Distinctive Patterns of Initially Presenting Metastases and Clinical Outcomes According to the Histological Subtypes in Stage IV Non-Small Cell Lung Cancer

Affiliations
Comparative Study

Distinctive Patterns of Initially Presenting Metastases and Clinical Outcomes According to the Histological Subtypes in Stage IV Non-Small Cell Lung Cancer

Dong Soo Lee et al. Medicine (Baltimore). 2016 Feb.

Erratum in

Abstract

This study was designed to compare the primary patterns of metastases and clinical outcomes between adenocarcinoma (Adenoca) and squamous cell carcinoma (SQ) in initially diagnosed stage IV non-small cell lung cancer (NSCLC).Between June 2007 and June 2013, a total of 427 eligible patients were analyzed. These patients were histologically confirmed as Adenoca or SQ and underwent systemic imaging studies, including 18F-fluorodeoxyglucose positron emission tomography/computed tomography and brain imaging. Synchronous metastatic sites were categorized into 7 areas, and whole-body metastatic scores were calculated from 1 to 7 by summation of each involved region. We compared the patient, tumor, and metastatic characteristics according to the histological subtypes, and examined clinical outcomes.The enrolled study cohort comprised 81% (n = 346) Adenoca patients and 19% (n = 81) SQ patients. The median age of the study population was 65 years (range, 30-94 years), and 263 (61.6%) patients were male. The most common metastatic sites were thoracic lymph nodes (LNs) (84.3%), followed by lung to lung/lymphangitic spread (59%) and bone (54.8%). The distribution of patient characteristics revealed that age ≥65 years (69.1% vs 50.6%; P = 0.003) and male sex (84% vs 56.4%; P < 0.001) were more frequently found in SQ patients.

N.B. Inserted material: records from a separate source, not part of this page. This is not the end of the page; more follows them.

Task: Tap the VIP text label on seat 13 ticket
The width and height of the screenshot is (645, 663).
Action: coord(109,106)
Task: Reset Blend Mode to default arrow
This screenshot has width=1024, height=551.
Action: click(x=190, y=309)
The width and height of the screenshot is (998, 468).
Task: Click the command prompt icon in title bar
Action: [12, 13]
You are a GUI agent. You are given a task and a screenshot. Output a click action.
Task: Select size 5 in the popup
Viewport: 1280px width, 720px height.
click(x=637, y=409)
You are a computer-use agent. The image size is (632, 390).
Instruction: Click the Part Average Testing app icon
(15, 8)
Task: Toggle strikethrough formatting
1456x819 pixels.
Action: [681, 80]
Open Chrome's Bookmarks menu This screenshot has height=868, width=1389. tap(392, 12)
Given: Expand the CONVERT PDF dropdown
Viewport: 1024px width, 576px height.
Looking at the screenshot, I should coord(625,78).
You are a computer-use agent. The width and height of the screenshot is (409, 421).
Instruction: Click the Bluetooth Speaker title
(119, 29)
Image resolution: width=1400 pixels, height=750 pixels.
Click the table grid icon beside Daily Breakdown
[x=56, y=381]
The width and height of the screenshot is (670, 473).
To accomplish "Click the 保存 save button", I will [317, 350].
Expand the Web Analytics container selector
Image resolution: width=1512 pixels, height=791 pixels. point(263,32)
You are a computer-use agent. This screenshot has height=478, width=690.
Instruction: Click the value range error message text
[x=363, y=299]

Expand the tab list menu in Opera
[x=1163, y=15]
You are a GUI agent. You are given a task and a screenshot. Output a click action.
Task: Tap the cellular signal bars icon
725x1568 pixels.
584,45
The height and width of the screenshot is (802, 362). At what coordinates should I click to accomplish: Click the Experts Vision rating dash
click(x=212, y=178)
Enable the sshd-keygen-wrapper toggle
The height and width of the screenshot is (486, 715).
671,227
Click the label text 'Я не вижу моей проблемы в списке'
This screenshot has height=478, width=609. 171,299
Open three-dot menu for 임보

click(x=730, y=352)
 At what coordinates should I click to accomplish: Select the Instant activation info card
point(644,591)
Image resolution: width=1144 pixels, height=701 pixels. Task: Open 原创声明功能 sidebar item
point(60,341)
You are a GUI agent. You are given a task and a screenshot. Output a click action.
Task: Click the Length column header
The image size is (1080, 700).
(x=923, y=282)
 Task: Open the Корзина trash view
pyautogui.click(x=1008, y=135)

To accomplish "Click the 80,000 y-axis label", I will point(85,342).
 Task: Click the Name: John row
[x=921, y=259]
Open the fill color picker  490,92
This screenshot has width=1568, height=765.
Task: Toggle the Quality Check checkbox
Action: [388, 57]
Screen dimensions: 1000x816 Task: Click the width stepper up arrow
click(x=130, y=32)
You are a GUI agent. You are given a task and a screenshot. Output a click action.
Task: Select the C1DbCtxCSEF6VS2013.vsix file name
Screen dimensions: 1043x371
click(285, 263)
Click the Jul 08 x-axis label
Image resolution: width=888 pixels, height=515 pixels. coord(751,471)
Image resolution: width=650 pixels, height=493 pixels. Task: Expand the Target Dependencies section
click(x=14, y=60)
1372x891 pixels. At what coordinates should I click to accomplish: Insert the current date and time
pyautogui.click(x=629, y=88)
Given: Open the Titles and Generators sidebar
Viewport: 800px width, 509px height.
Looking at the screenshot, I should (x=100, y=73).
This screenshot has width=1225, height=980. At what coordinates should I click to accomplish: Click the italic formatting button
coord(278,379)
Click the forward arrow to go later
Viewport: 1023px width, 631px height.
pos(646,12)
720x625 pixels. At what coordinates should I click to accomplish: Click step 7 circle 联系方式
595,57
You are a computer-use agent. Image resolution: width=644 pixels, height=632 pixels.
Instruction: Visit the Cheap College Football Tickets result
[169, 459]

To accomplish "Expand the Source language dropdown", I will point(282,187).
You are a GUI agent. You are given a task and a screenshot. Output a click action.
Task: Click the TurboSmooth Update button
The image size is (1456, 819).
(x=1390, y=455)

Regarding metastatic features, bone metastasis (60.4% vs 30.9%; P < 0.001), lung to lung/lymphangitic metastasis (63% vs 42%; P = 0.001), and brain metastasis (35% vs 16%; P = 0.001) were significantly and more frequently found in Adenoca patients. Patients with high metastatic scores (score 3-6) were more frequently found to have Adenoca (91.6% vs 73.4%; P < 0.001). In multivariate prognostic evaluation, sex (P = 0.001), age (P < 0.001), histology (P < 0.001), LN status (P = 0.032), pleural/pericardial metastasis (P = 0.003), abdomen/pelvis metastasis (P < 0.001), axilla/neck metastasis (P = 0.006), and treatment factors (P < 0.001) remained independent prognostic factors affecting overall survival.We observed distinctive patterns of primary metastases and clinical outcomes according to the histological subtypes in stage IV NSCLC. Future studies need to disclose the underlying mechanism of these unique metastatic features and tumor biologies.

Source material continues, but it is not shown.